> [About this exercise] Please reproduce the following records exactly, with nothing omitted.
Data to use: Begin
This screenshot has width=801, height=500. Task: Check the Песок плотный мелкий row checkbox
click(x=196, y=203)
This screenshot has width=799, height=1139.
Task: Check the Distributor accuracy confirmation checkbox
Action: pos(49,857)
Data to use: End
> [Written solution]
This screenshot has width=801, height=500. Task: Check the Песок плотный мелкий row checkbox
click(x=196, y=203)
This screenshot has width=799, height=1139.
Task: Check the Distributor accuracy confirmation checkbox
Action: pos(49,857)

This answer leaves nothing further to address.